Comensoli opened her heart to the Bishop of Bergamo, Pietro Luigi Speranza, who was, at that time, in Bienno as a guest of the Fé-Vitali's. He encouraged her. In 1880, while in Rome with the Fé-Vitali's, Comensoli succeeded in speaking with Pope Leo XIII about her plans to establish a religious institute devoted to the adoration of the Eucharist. The Pope suggested she include the education of young female factory workers as well.

Supported by the new Bishop of Bergamo, Gaetano Guindani, and by her "Father and Superior", Francesco Spinelli, on December 15, 1882, Comensoli, together with two of her friends, began the Congregation of the Sacramentine Sisters of Bergamo.
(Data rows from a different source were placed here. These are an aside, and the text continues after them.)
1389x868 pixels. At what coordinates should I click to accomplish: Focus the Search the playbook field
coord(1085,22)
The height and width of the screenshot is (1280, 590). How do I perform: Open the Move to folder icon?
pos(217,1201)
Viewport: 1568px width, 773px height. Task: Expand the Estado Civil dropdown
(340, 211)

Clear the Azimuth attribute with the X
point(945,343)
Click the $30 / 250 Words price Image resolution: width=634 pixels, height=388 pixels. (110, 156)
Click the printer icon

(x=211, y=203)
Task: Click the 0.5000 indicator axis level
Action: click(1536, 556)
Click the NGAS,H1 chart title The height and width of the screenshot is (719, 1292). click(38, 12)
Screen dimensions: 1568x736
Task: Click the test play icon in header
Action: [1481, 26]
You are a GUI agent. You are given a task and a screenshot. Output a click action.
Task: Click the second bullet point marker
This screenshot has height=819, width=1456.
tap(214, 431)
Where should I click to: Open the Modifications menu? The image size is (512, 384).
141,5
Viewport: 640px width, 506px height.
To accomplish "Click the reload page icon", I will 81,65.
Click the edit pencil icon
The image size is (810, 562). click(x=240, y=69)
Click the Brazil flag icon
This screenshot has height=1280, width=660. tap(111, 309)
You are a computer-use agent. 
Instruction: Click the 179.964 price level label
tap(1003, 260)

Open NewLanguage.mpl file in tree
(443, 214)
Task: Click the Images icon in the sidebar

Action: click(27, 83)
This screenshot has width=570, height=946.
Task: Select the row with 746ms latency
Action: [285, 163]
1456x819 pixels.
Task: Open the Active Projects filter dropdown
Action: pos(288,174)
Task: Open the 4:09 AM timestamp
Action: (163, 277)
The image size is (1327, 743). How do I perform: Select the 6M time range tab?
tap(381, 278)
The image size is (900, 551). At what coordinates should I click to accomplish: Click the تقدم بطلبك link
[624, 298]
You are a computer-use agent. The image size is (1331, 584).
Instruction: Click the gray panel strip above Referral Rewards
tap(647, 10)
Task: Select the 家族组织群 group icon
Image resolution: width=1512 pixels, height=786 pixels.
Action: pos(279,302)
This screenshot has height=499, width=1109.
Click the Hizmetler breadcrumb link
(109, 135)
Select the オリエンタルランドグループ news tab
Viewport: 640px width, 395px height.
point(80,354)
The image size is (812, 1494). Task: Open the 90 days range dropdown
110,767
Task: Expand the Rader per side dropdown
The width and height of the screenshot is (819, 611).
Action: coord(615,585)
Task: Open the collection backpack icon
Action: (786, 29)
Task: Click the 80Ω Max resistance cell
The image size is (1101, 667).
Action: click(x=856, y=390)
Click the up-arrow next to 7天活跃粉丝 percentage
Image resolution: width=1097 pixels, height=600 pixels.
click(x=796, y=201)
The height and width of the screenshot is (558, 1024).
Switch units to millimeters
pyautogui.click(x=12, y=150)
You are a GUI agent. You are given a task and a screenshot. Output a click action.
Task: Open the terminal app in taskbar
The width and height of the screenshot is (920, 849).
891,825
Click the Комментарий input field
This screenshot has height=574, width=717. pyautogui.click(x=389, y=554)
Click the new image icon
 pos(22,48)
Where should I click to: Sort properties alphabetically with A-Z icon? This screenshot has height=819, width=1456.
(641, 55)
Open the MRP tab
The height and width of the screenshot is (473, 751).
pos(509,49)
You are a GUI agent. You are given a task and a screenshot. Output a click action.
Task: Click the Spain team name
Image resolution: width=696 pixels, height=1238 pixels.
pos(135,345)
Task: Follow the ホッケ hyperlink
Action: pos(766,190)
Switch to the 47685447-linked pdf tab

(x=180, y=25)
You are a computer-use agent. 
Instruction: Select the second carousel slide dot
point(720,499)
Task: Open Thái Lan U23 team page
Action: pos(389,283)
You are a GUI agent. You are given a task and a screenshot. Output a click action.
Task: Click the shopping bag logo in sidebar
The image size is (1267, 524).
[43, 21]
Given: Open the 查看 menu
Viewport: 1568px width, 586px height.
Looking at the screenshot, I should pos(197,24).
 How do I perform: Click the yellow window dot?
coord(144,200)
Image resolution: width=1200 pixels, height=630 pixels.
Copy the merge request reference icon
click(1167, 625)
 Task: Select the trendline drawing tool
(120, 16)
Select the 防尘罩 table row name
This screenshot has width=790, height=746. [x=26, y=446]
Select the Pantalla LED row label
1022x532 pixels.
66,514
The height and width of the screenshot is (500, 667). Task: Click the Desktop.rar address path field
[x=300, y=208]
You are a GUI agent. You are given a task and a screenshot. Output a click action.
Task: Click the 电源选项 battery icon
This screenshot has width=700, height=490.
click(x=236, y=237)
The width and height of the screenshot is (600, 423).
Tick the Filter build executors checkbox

She took the name of Sister Geltrude of the Blessed Sacrament. When innumerable difficulties had been overcome, Bishop Rota, with a decree of September 8, 1891, gave canonical recognition to the Institute. On 1st November 1894 she opened a house of nuns in Castelnuovo Bocca d'Adda and in the same years in Lavagna, in the province of Lodi.

Comensoli and her sisters, advised by the Bishop Guindani, abandoned their first location and took refuge in Lodi. The Bishop of Lodi, welcomed them and gave them a house in Lavagna di Comazzo, which temporarily became the Mother House of the Institute.

==Death==

On February 18, 1903, at midday, Comensoli died. The news of her death quickly spread. Those who had known her, especially the poor and the humble, who were her favourite people, declared her a saint. On August 9, 1926, her remains were taken from the cemetery of Bergamo to the Mother House of the Institute which she had established. They resided in a chapel next to the Church of Adoration.

==Veneration==
Comensoli's spiritual writings were approved by theologians on May 22, 1935. Her cause was formally opened on November 21, 1939, granting her the title of Servant of God. On April 26, 1961, the General Congregation of the then Congregation of Sacred Rites was held in the presence of Pope John XXIII, which declared her "Venerable". On October 1, 1989, Pope John Paul II declared Comensoli a beatified.

On April 26, 2009, Pope Benedict XVI declared Comensoli a saint.

There is a church dedicated to Saint Mother Gertrude Comensoli in Bienno, as well as a museum. She is the patroness saint of Margreid an der Weinstraße.

In May 1957, the first community settled in Villalta di San Raffaele. It is now the "Geltrude Comensoli Centre of Spirituality and Culture".